Nahrungsergänzung und Auszeichnung von Medikamenten

Nahrungsergänzungsmittel gelten als Lebensmittel und bedürfen – anders als Arzneimittel – in Deutschland  keiner Zulassung. Bevor sie vertrieben werden, müssen Hersteller oder Importeure sie allerdings beim Bundesamt für Verbraucherschutz und Lebensmittelsicherheit anzeigen. Sie werden von den Behörden aber weder zugelassen noch vor dem Verkauf auf Wirksamkeit und Sicherheit geprüft. In Deutschland darf jeder Nahrungsergänzungsmittel herstellen und vertreiben. Es gibt gesetzliche Vorgaben für die Inhaltsstoffe und die Kennzeichnung, aber nicht zu Mindest- oder Höchstmengen.

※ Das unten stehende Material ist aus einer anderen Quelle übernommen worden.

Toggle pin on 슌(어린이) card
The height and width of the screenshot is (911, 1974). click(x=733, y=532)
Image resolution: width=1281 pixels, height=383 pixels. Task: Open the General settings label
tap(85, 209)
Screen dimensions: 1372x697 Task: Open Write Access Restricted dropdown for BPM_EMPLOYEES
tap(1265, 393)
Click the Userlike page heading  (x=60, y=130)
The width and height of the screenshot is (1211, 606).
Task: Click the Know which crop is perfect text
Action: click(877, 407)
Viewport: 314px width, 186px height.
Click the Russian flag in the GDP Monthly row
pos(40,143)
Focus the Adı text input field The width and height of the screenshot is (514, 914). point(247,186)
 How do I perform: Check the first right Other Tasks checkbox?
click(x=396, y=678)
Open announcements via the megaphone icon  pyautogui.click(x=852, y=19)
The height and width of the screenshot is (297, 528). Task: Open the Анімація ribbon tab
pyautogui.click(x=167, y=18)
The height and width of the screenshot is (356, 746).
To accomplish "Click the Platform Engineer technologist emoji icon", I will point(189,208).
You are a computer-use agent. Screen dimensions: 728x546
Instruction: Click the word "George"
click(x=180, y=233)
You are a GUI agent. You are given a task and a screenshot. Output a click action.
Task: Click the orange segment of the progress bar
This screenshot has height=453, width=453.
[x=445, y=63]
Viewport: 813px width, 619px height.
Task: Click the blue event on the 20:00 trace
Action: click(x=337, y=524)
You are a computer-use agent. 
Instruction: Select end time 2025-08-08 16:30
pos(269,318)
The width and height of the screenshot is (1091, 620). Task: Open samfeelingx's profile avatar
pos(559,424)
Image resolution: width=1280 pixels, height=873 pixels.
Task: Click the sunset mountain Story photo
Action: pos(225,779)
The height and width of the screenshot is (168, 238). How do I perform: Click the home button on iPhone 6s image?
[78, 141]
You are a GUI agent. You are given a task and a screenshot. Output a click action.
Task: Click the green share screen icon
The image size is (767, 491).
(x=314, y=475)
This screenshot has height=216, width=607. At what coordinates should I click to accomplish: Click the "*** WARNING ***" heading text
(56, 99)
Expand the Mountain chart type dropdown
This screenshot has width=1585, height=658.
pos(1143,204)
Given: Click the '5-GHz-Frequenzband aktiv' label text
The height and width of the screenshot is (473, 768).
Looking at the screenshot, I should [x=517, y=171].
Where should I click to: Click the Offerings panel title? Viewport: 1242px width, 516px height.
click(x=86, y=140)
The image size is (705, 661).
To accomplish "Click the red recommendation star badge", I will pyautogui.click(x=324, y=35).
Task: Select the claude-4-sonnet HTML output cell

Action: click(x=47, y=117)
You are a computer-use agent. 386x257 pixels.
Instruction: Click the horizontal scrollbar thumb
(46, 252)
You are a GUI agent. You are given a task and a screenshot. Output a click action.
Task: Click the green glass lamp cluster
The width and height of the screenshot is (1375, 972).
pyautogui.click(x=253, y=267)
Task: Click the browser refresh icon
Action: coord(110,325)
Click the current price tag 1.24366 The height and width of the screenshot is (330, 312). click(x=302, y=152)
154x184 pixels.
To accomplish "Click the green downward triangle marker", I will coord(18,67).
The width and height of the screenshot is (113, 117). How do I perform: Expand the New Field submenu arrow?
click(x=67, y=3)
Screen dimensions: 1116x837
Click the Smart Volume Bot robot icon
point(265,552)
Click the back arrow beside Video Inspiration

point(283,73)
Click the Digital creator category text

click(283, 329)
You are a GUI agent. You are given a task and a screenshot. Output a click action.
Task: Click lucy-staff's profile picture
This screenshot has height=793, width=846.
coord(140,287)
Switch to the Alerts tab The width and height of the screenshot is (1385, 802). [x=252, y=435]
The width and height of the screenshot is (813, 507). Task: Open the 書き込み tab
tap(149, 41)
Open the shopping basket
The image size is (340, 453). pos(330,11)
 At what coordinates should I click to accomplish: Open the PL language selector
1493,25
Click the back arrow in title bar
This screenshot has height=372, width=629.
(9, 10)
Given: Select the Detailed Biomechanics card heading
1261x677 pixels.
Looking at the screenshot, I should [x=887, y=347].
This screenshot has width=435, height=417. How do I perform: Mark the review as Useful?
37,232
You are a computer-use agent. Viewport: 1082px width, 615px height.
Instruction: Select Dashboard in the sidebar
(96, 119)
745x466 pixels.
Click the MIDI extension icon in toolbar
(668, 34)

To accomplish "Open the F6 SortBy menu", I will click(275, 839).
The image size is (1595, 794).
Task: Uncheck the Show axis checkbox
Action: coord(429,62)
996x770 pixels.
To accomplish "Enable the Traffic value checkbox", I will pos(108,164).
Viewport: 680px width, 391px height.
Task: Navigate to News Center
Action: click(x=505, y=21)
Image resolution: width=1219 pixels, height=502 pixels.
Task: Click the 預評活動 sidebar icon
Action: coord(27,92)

Hausapotheken & Medikamentenplan

Jan Borghorst warb ausdrücklich dafür, dass jeder möglichst eine Hausapotheke seines Vertrauens haben sollte. Apotheker, so Jan Borghorst, seien nicht selten die einzigen, die alle Medikamente eines Patienten kennen. Damit habe man nicht nur Überblick über die Menge der Medikamente und Wirkstoffe, sondern auch über mögliche unerwünschte Wechselwirkungen. So könne man frühest möglich auf Risiken hinweisen oder diese zum Beispiel durch Hinweise zum geeigneten Einnahmezeitpunkt vermeiden helfen. Bevor Jan Borghorst sich schließlich verabschiedete, plädierte er noch für einen einzigen gut geführten Medikamentenplan. Für den Apotheker sei es etwa jedes Mal ein Dilemma, wenn es mehrere Pläne gebe oder wenn ein Plan handschriftlich geändert worden sei: Es sei einfach nicht verbindlich abzuschätzen, wer die Änderung vorgenommen habe.